Former FBI Deputy Director Andrew McCabe is at the center of a political firestorm again

Former FBI Deputy Director Andrew McCabe is at the center of a political firestorm again

Sources familiar with McCabe’s memos say Rod Rosenstein discussed taping Trump and invoking the 25th Amendment. 

Andrew McCabe, the former FBI deputy director who was fired in March, has once again found himself at the center of a fiery political controversy.

According to a Friday report from the New York Times, McCabe kept memos stating that Deputy Attorney General Rod Rosenstein talked about secretly recording President Donald Trump and discussed using the 25th Amendment to remove him from office. People “briefed either on the events themselves or on memos” by McCabe were cited as sources in the story.

Rosenstein oversees special counsel Robert Mueller’s Russia investigation, and the news has already riled up some of Trump’s conservative allies. But a source also told the Times that Rosenstein may have been joking when he made those comments, an account that was corroborated by the Washington Post’s sources.

McCabe, through his attorneys, has so far denied that he had anything to do with leaking information from the memos and said that they were turned over to special counsel Robert Mueller’s office when McCabe stepped aside from his role at the FBI in January.

The fallout from this story could have major implications for Mueller’s investigation into Russian interference in the 2016 election.

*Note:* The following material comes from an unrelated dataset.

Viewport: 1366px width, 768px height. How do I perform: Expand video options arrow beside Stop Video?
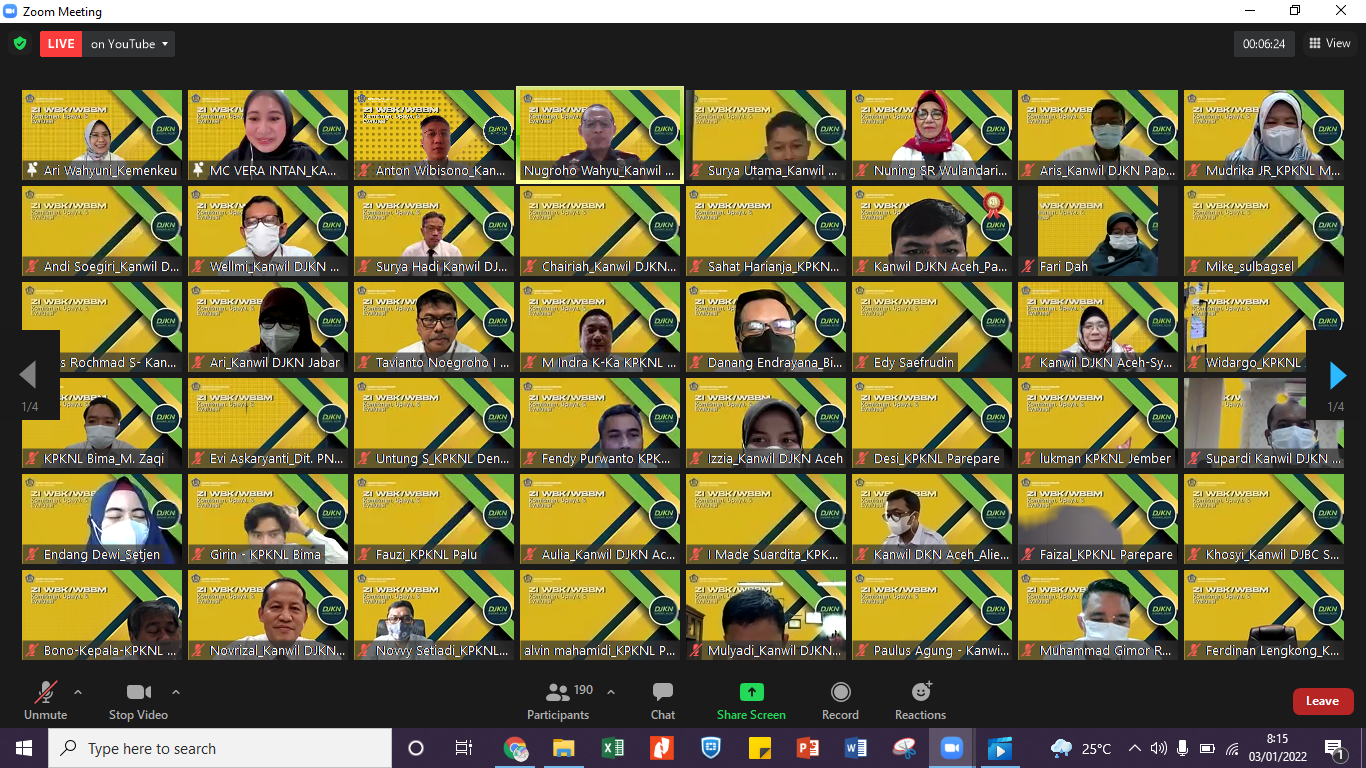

Here’s a quick refresher on McCabe, which includes his connection to the Mueller probe, his controversial ouster from the FBI, and what this latest development might mean.

Andrew McCabe’s role in the Russia investigation

Andrew McCabe became acting director of the FBI after Trump fired FBI Director James Comey in May 2017. McCabe’s new position put him in charge of the Russia investigation.

Trump, however, expressed his distrust of McCabe on multiple occasions. This had less to do with McCabe himself and more do to with his wife, Jill McCabe, who had run for the state Senate in Virginia in 2015 as a Democrat. Jill McCabe received support from the state Democratic Party and a PAC tied to a Hillary Clinton ally.

Trump used this connection to lambast McCabe and paint the Russia investigation as politically motivated.

Beyond that, McCabe’s name has been connected to two other officials whom Trump says have shown that the Russia investigation is biased: former FBI agent Peter Strzok and attorney Lisa Page.

As Vox has previously reported:

McCabe’s name also surfaced in a controversial text message sent by FBI agent Peter Strzok, who was removed from special counsel Robert Mueller’s Russia probe over evidence of anti-Trump political bias.

Strzok had mentioned someone named “Andy” in a text message with federal attorney Lisa Page, suggesting there was a discussion about Trump — and not a positive one — in McCabe’s office.

Trump’s attacks on McCabe — and his insinuations of political bias — are part of the president’s larger attacks on federal law enforcement. Vox’s Andrew Prokop wrote in April that Trump “repeatedly urged the department to charge his political and bureaucratic opponents with crimes. McCabe, as a Comey ally and career staffer, was a natural obstacle.”

McCabe’s controversial firing

Trump’s ire toward McCabe — and by, extension, the FBI — led McCabe to step back from his role in January.

He was also under investigation by the Department of Justice inspector general, as part of a larger investigation into the FBI and DOJ conduct during the 2016 election.

In his final report, Inspector General Michael Horowitz found that McCabe “lacked candor” because he inappropriately allowed two top officials to talk to journalists about the opening of an investigation into the Clinton Foundation and lied about doing so to investigators.

The Inspector General recommended that McCabe be fired, and Attorney General Jeff Sessions obliged. Sessions fired McCabe in March, a little more than 26 hours before he planned to formally retire, denying him his pension. (The Inspector General also made a criminal referral regarding McCabe’s role in leaking during the Clinton investigation.)

McCabe fought back, saying the smear against him was an attempt to discredit him and law enforcement writ large, and tied the attacks to the Russia investigation. In a statement after his firing, McCabe said that he was “being singled out and treated this way because of the role I played, the actions I took, and the events I witnessed in the aftermath of the firing of James Comey.”

McCabe’s memos

While it was known that McCabe kept memos during his time at the FBI, Friday’s New York Times report provides the first glimpse of what they might say.

The Associated Press reported in March that McCabe kept contemporaneous memos about his interactions with the president and other topics, and McCabe gave these memos to special counsel Robert Mueller when he stepped away from his day-to-day duties in January, McCabe’s attorney confirmed Friday.

But it’s still unclear how the details of McCabe’s memos were leaked to the Times — and the full context of his interactions with Rosenstein in the instances documented.

More will likely leak in the coming days, but regardless of what happens, it’s clear that McCabe is back at the center of the battle over the Russia investigation once again.